— BRIEF —
Copy every entry below verbatim, except for images.

— DATA EXCERPTS —
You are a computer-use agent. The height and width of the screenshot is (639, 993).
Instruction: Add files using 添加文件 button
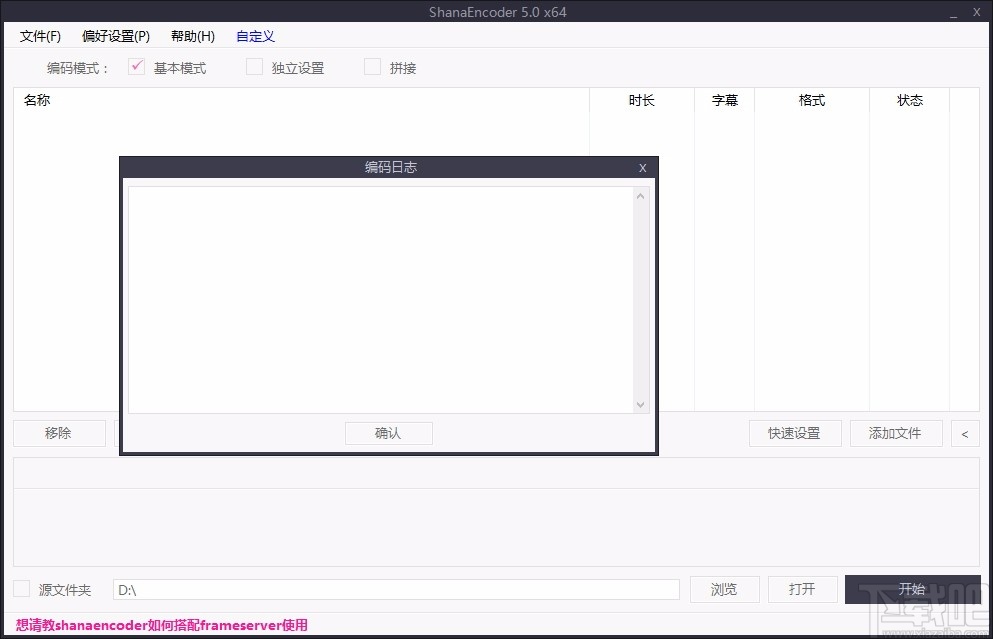[x=896, y=433]
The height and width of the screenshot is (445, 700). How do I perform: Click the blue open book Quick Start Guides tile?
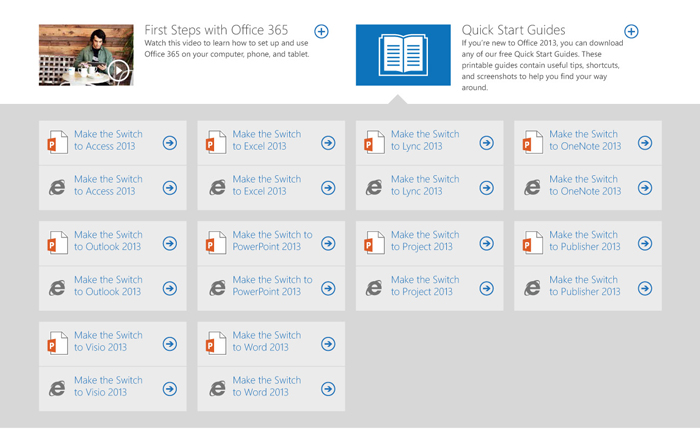click(403, 55)
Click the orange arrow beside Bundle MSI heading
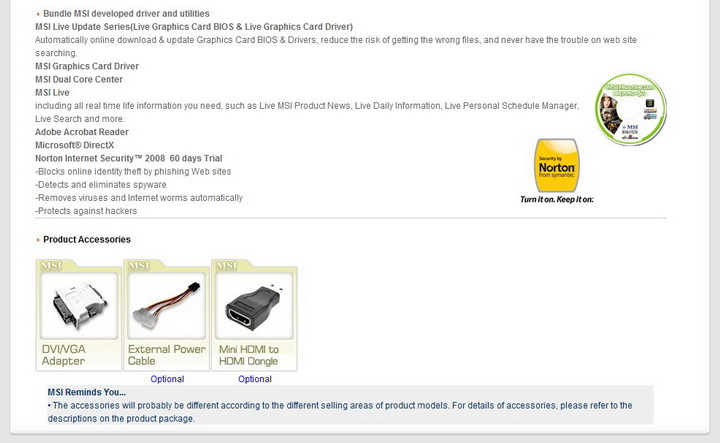This screenshot has height=443, width=720. (38, 13)
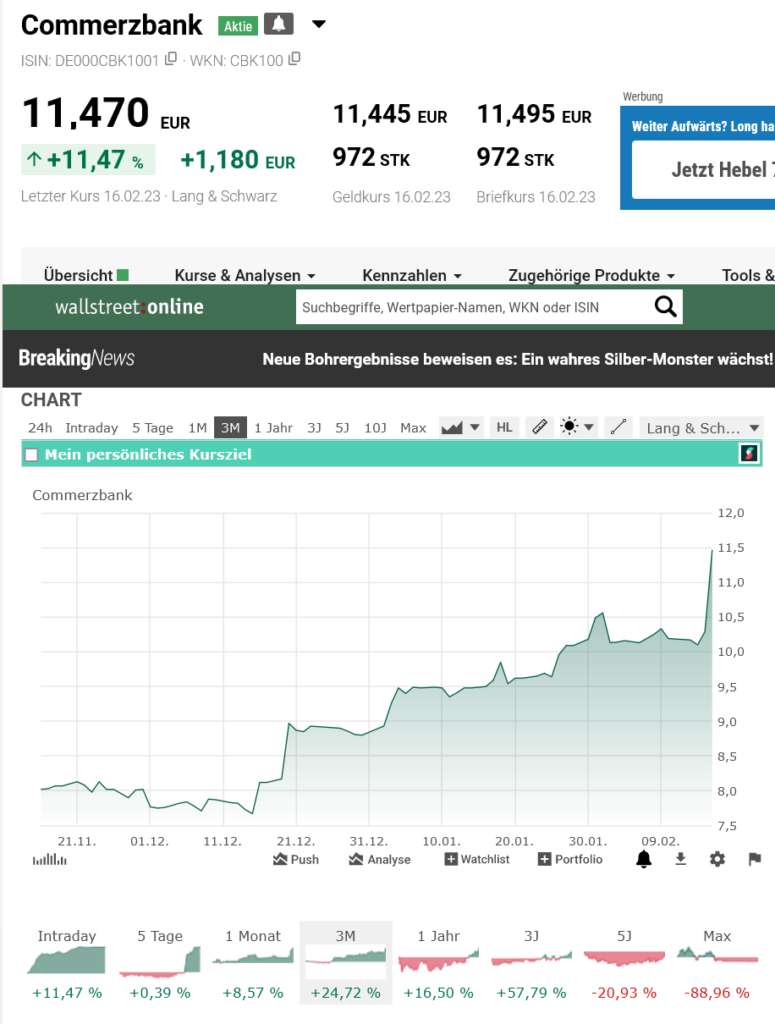Open the Lang & Schwarz exchange dropdown
Screen dimensions: 775x1024
(701, 427)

— SOLUTION TO THIS TASK —
You are a computer-use agent. The height and width of the screenshot is (639, 993).
Instruction: Add files using 添加文件 button
[x=896, y=433]
The height and width of the screenshot is (445, 700). How do I perform: Click the blue open book Quick Start Guides tile?
click(403, 55)
Click the orange arrow beside Bundle MSI heading
This screenshot has height=443, width=720. (38, 13)
Open the Lang & Schwarz exchange dropdown
Screen dimensions: 775x1024
(701, 427)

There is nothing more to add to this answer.